[PROVIDED MATERIAL start]

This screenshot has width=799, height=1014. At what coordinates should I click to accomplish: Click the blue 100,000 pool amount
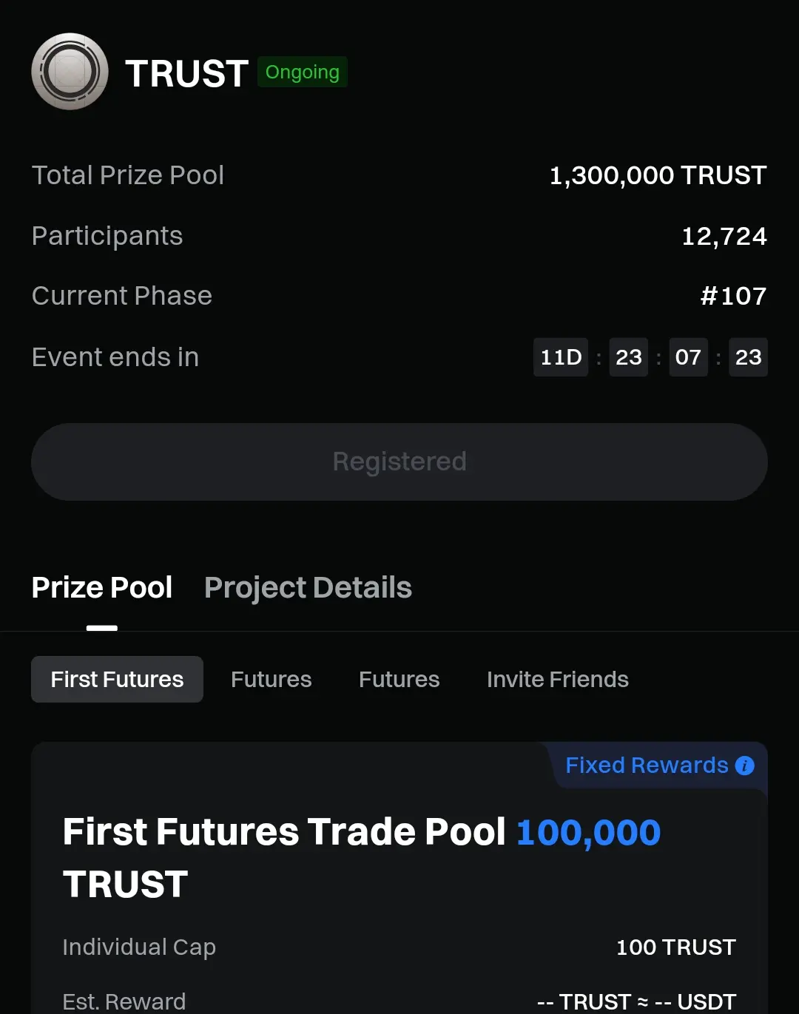[x=588, y=833]
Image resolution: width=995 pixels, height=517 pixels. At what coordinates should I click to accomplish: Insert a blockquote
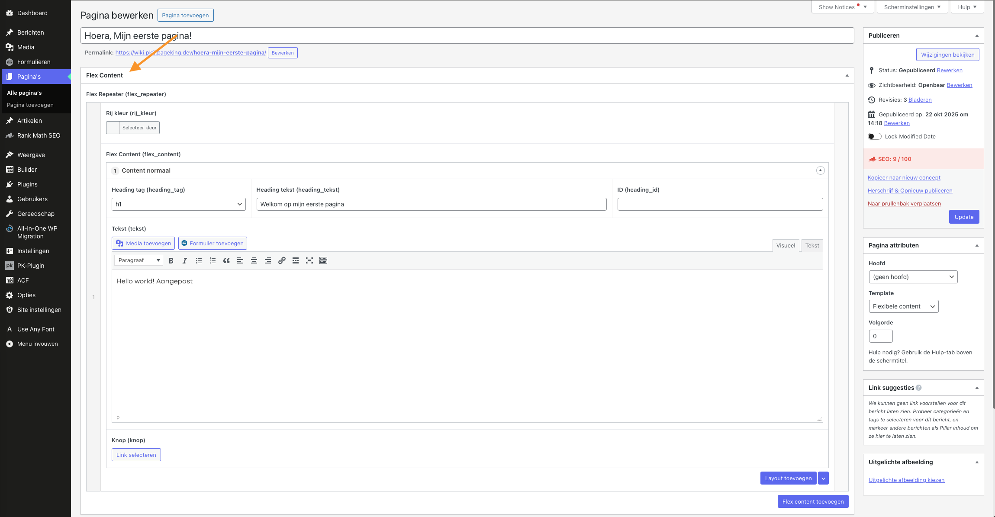pyautogui.click(x=226, y=260)
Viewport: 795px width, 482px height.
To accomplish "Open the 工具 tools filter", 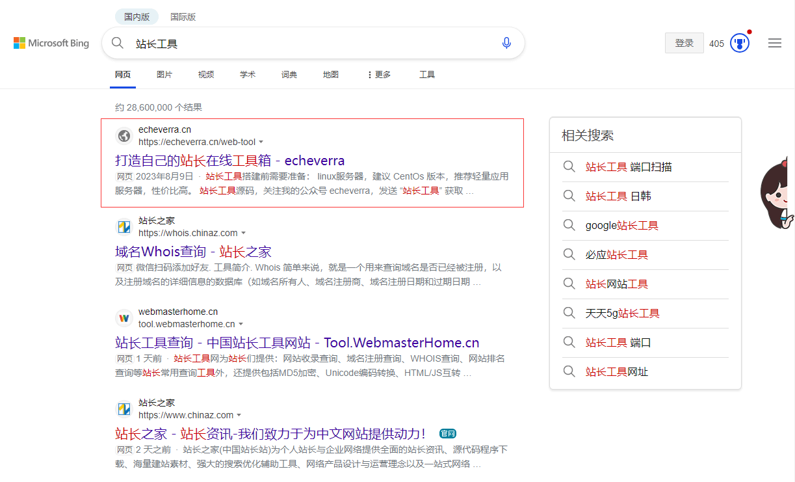I will (427, 75).
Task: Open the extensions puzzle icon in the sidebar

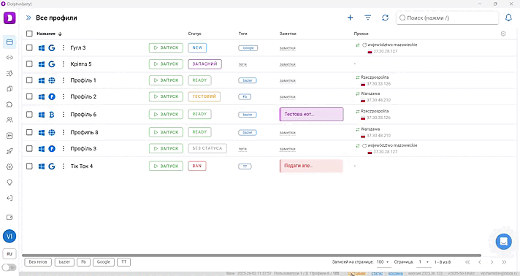Action: pyautogui.click(x=9, y=104)
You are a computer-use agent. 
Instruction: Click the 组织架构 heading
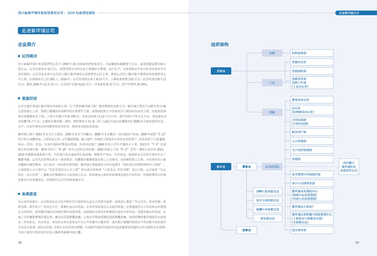pyautogui.click(x=219, y=44)
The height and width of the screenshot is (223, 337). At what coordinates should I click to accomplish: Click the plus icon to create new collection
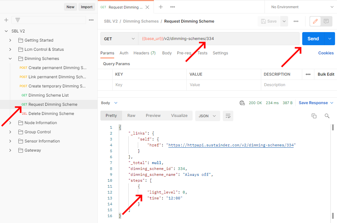point(6,20)
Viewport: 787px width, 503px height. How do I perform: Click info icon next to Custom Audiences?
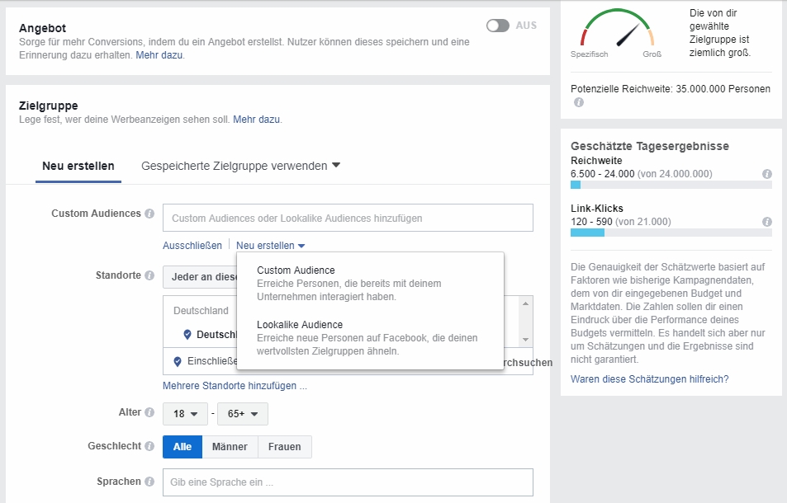click(149, 214)
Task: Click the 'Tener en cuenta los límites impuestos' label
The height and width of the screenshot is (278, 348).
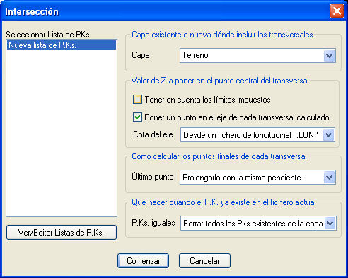Action: coord(208,100)
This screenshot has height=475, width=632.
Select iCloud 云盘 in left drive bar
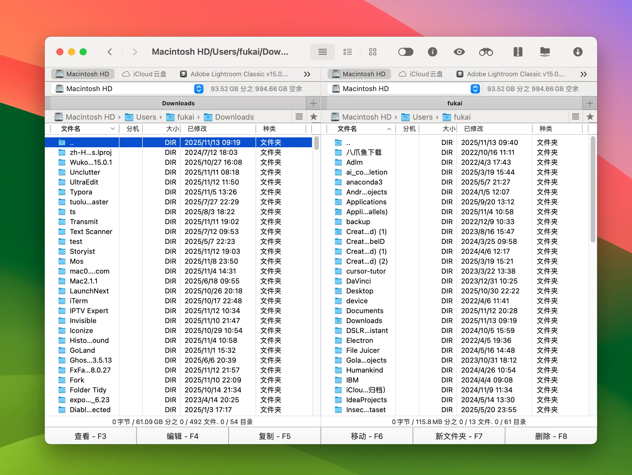tap(144, 74)
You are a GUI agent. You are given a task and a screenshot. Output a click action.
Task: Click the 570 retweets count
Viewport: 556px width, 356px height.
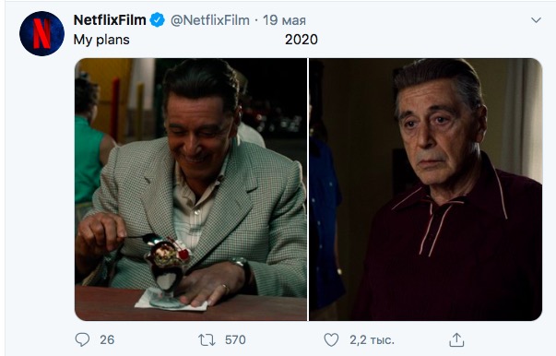235,339
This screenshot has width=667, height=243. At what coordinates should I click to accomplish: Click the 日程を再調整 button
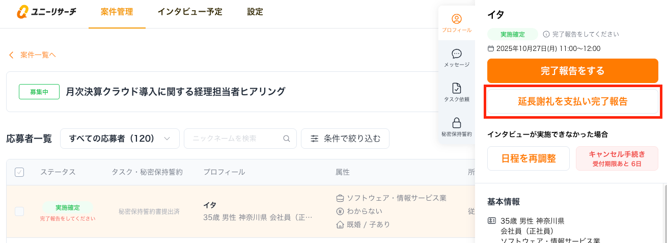pyautogui.click(x=528, y=158)
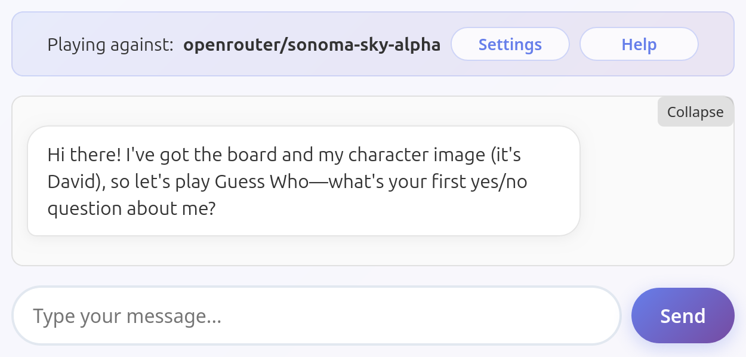Viewport: 746px width, 357px height.
Task: Select the openrouter/sonoma-sky-alpha model name
Action: pos(312,45)
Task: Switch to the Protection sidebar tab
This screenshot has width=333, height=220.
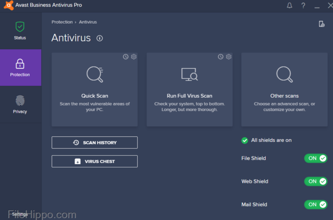Action: click(20, 68)

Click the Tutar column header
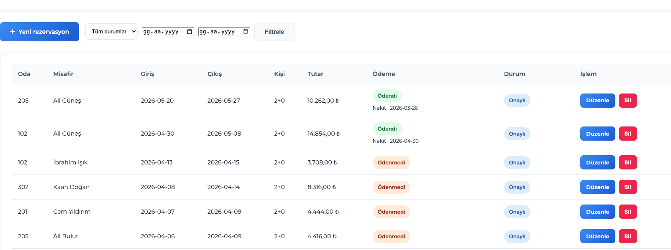click(315, 74)
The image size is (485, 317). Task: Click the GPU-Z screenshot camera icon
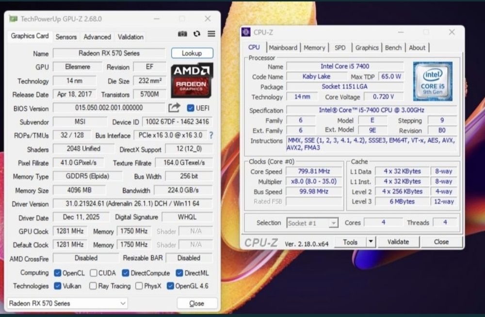tap(182, 34)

[PROVIDED MATERIAL end]

WHAT YOU HAVE TO DO
Convert the entries into a JSON list of strings with one string per line, skipping blank lines and leaving out the pictures. Begin at the line that has "The height and width of the screenshot is (223, 337)." and stop after the line that has "Action: click(20, 68)".

TASK OUTPUT
[
  "The height and width of the screenshot is (223, 337). At what coordinates should I click to accomplish: Click the plus icon to create new collection",
  "point(6,20)",
  "Viewport: 787px width, 503px height. How do I perform: Click info icon next to Custom Audiences?",
  "click(149, 214)",
  "Task: Click the 'Tener en cuenta los límites impuestos' label",
  "The height and width of the screenshot is (278, 348).",
  "Action: coord(208,100)",
  "This screenshot has height=475, width=632.",
  "Select iCloud 云盘 in left drive bar",
  "tap(144, 74)",
  "You are a GUI agent. You are given a task and a screenshot. Output a click action.",
  "Task: Click the 570 retweets count",
  "Viewport: 556px width, 356px height.",
  "235,339",
  "This screenshot has width=667, height=243. At what coordinates should I click to accomplish: Click the 日程を再調整 button",
  "pyautogui.click(x=528, y=158)",
  "Viewport: 746px width, 357px height.",
  "Task: Select the openrouter/sonoma-sky-alpha model name",
  "Action: pos(312,45)",
  "Task: Switch to the Protection sidebar tab",
  "This screenshot has width=333, height=220.",
  "Action: click(20, 68)"
]